Время было за полдень, и Линь Чжи-ян повел всех обратно. Вернулись на джонку, когда солнце уже садилось. После ужина жена Линь Чжи-яна стала расспрашивать Сяо-шань о том, что она видела на острове и что решила делать.

– Горы тянутся здесь так далеко, что за несколько дней их, конечно, не обойти, – сказала Сяо-шань. – А отец, наверное, поселился здесь в самом отдаленном уголке, раз он решил всецело отдаться самосовершенствованию. И если он сам не выйдет к нам, то искать его так, как мы искали сегодня, можно хоть целый год, и все равно это будет бесполезно. Я вот что решила: пойду завтра одна и пробуду в горах столько, сколько потребуется, чтобы тщательно осмотреть все вокруг. Может быть, таким образом мне посчастливится разыскать его.

– Как же я могу тебя отпустить одну? – сказал Линь Чжи-ян. – Я непременно пойду с тобой.

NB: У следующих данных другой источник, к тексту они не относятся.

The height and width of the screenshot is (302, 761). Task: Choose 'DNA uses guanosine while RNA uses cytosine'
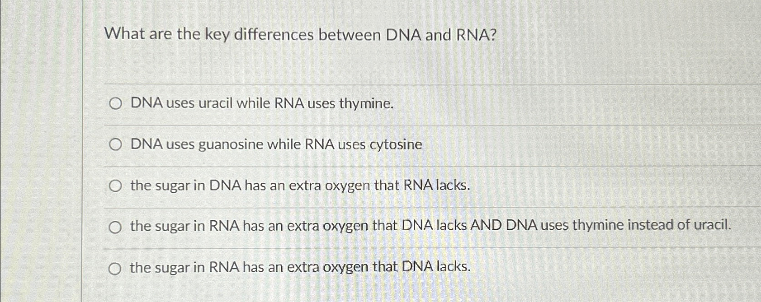[x=116, y=144]
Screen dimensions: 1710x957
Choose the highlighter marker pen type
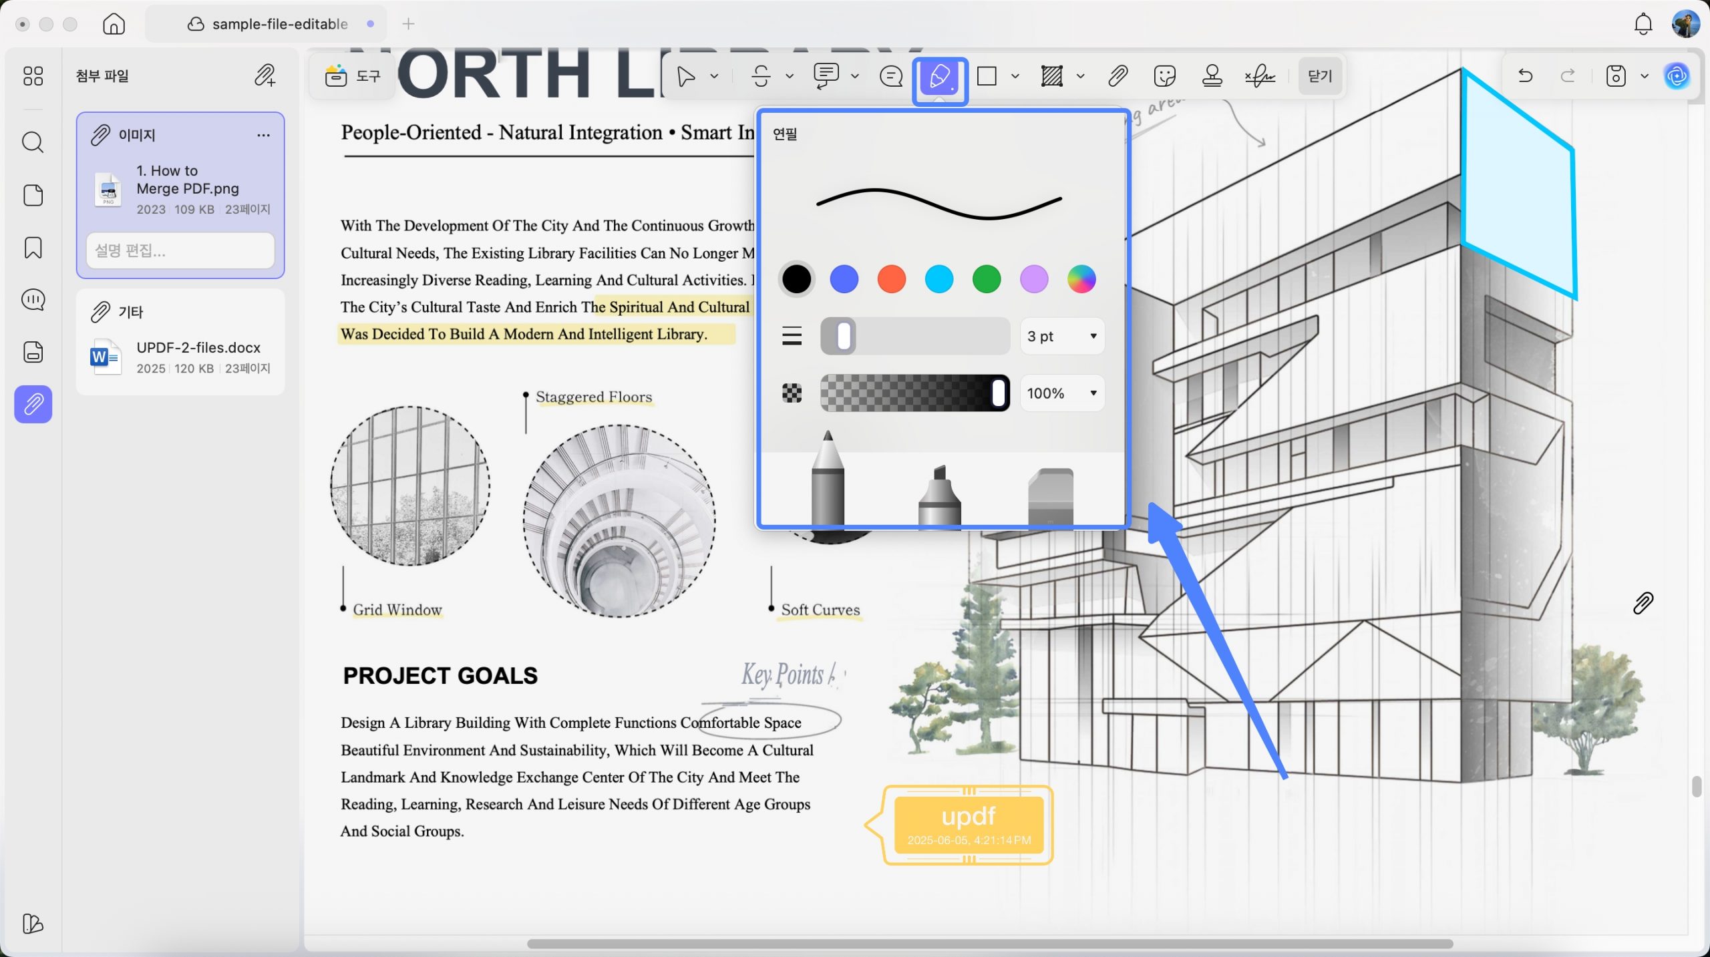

– Нет, – возразила Сяо-шань, – вам оставлять джонку нельзя. Ведь почтенный До Цзю гун все-таки стар, а больше положиться не на кого. Здесь не дома, и если вы уйдете со мной, то я не буду спокойна и не смогу пробыть в горах подольше. Чтобы не возвращаться с полпути, я уж лучше пойду одна. Беспокоиться вам нечего: в этом неземном уголке людей ведь редко встретишь, а диких зверей и вовсе нет. Через полмесяца, самое большее через месяц я непременно вернусь. Если найду отца – хорошо, а нет, то все-таки вернусь, чтобы дать вам знать о себе. Я это твердо решила, и не заставляйте меня поступать иначе.

– А чтобы вы не беспокоились, батюшка, – обратилась Жо-хуа к Линь Чжи-яну, – я отправлюсь вместе с сестрицей. Ведь я когда-то во дворце обучалась верховой езде, стрельбе из лука и худо ли, хорошо ли, но владею мечом.

– Если так, то и я пойду, – заявила Вань-жу.

– Нет, – сказала Сяо-шань, обращаясь к Вань-жу, – ты, как и мамка, ходишь очень медленно. Другое дело Жо-хуа. У нее ноги теперь хоть тоже забинтованные, но она с детства привыкла ходить по-мужски, и потому для нее ходьба по горам будет не так утомительна. Она вполне сможет пойти вместе со мной.

– А где же ты будешь останавливаться на ночлег и чем будешь питаться? – спросила жена Линь Чжи-яна.

Сяо-шань, которая не подумала об этом раньше, уставилась теперь на тетю и не знала, что ей ответить.

– Сегодня, когда я всматривалась в эти горы, – произнесла она наконец, – я видела бесконечное нагромождение скал; в этих скалах в гуще деревьев всегда можно будет укрыться. Что же касается еды, то питались ведь люди в древности кореньями трав и корой деревьев. А здесь так много всяких плодов и ягод, что бояться голода не приходится.